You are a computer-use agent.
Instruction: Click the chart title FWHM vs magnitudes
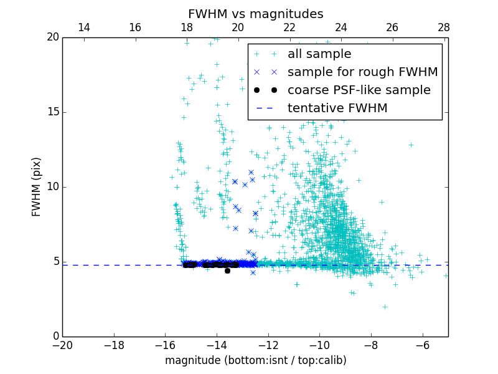point(255,14)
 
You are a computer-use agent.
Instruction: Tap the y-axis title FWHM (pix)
point(37,186)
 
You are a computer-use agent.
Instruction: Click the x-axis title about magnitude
point(255,360)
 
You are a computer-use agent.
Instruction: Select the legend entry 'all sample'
point(319,54)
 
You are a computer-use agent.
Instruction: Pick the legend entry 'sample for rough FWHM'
point(362,72)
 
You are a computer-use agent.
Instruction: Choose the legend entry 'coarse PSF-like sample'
point(359,90)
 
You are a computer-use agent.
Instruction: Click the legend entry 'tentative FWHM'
point(337,108)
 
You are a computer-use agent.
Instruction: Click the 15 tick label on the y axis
point(52,112)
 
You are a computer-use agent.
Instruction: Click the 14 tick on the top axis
point(83,27)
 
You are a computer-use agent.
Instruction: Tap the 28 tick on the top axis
point(444,27)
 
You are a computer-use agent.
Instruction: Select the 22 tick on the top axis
point(289,27)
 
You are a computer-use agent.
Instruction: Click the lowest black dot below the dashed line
point(227,271)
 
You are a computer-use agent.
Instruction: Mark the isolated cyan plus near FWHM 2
point(385,307)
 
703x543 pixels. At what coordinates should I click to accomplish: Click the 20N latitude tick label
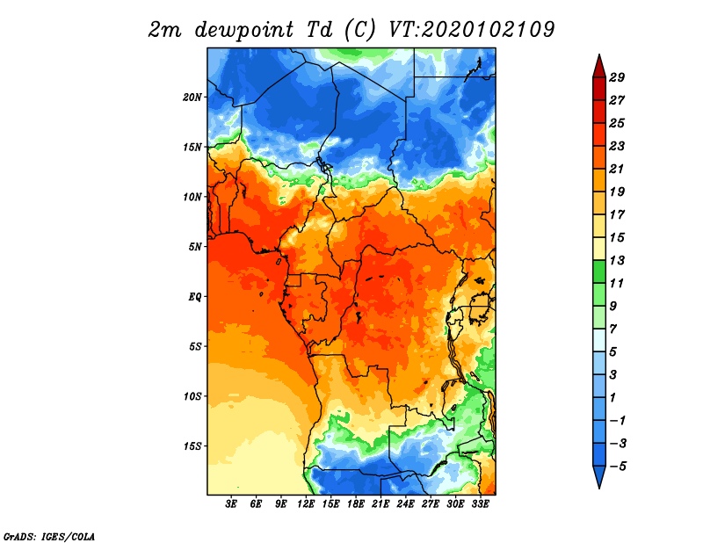[192, 97]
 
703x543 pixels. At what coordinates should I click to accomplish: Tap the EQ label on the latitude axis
[195, 297]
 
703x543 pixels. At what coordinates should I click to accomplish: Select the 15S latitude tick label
[192, 446]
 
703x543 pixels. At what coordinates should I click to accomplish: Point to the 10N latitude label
[192, 197]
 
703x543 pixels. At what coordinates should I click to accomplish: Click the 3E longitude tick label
[231, 503]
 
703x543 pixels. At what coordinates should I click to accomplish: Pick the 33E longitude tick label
[480, 503]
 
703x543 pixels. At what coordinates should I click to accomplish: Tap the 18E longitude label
[356, 503]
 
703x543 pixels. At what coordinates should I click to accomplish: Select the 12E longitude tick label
[306, 503]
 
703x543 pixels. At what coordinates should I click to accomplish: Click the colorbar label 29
[617, 77]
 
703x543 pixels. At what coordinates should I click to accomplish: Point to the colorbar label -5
[618, 467]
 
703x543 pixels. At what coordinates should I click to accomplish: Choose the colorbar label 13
[617, 260]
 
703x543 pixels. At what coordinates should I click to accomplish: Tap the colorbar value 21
[617, 169]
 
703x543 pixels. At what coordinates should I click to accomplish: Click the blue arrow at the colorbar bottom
[599, 476]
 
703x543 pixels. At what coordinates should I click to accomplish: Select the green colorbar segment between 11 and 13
[599, 272]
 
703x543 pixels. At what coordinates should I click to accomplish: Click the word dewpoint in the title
[243, 31]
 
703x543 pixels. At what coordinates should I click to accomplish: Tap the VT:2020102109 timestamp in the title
[472, 30]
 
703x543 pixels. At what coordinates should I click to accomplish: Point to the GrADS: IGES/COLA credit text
[49, 536]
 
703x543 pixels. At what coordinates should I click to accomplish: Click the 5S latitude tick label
[195, 346]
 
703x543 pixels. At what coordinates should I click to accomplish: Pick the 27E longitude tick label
[431, 503]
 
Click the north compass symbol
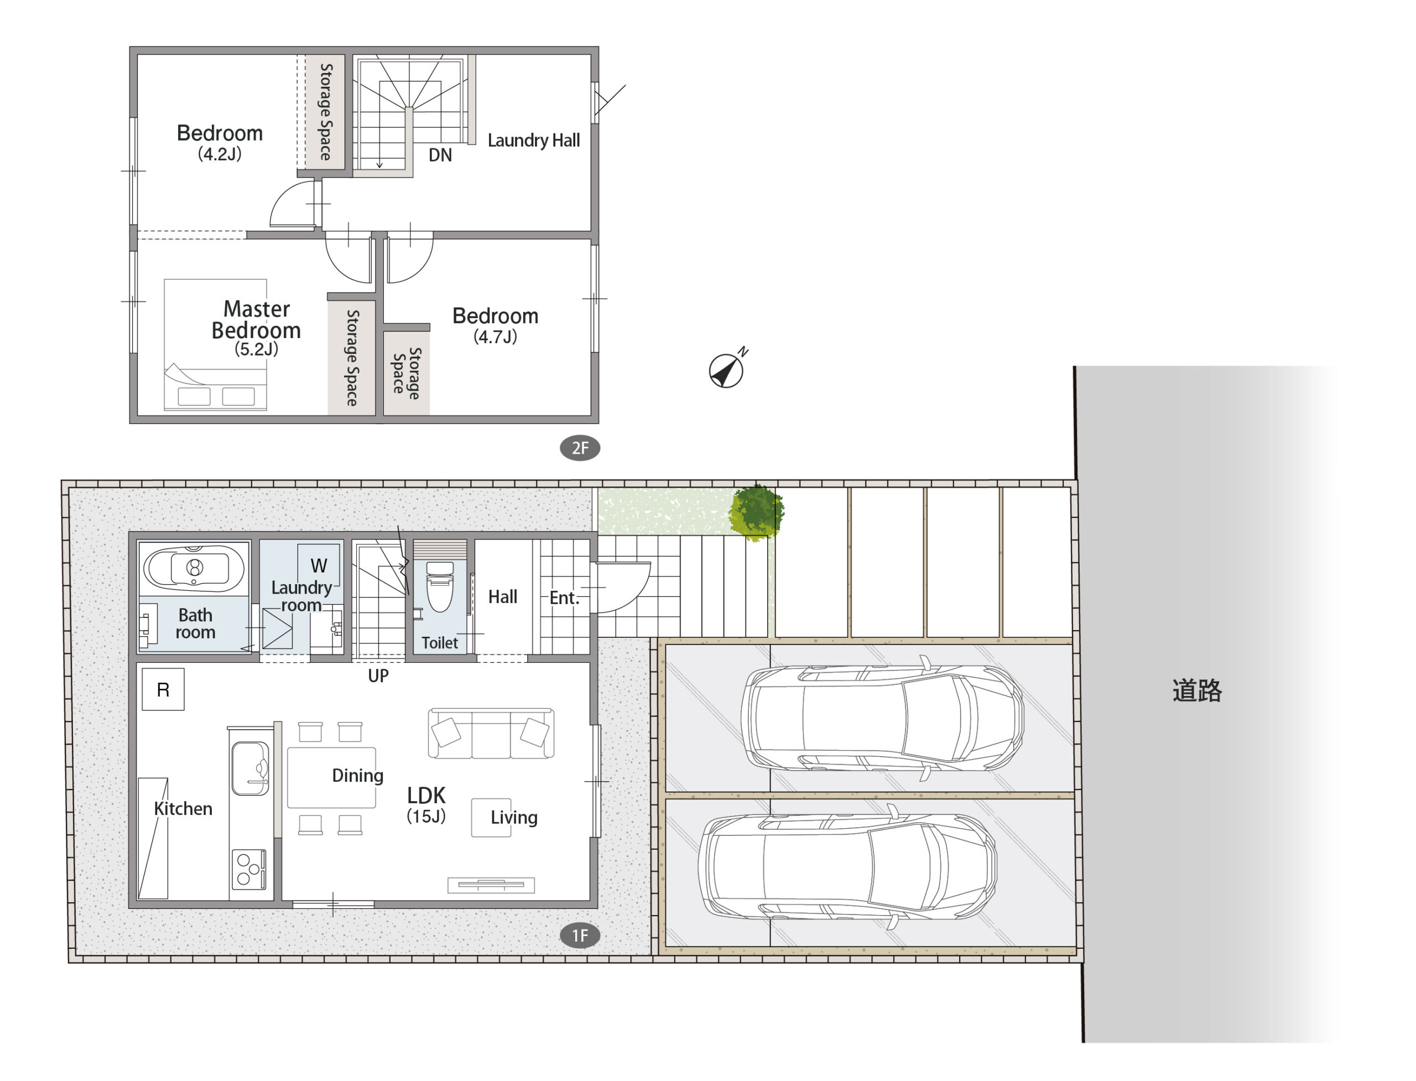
● ● ● ● ●
▶ _PROMPT_:
Pick out every line above that contains the word "title" and copy each one.

▶ _SOLVED PROBLEM_:
Instruction: Click the chart title FWHM vs magnitudes
Instruction: Tap the y-axis title FWHM (pix)
Instruction: Click the x-axis title about magnitude
703x543 pixels. At what coordinates should I click to accomplish: Click the word dewpoint in the title
703x543 pixels. At what coordinates should I click to accomplish: Tap the VT:2020102109 timestamp in the title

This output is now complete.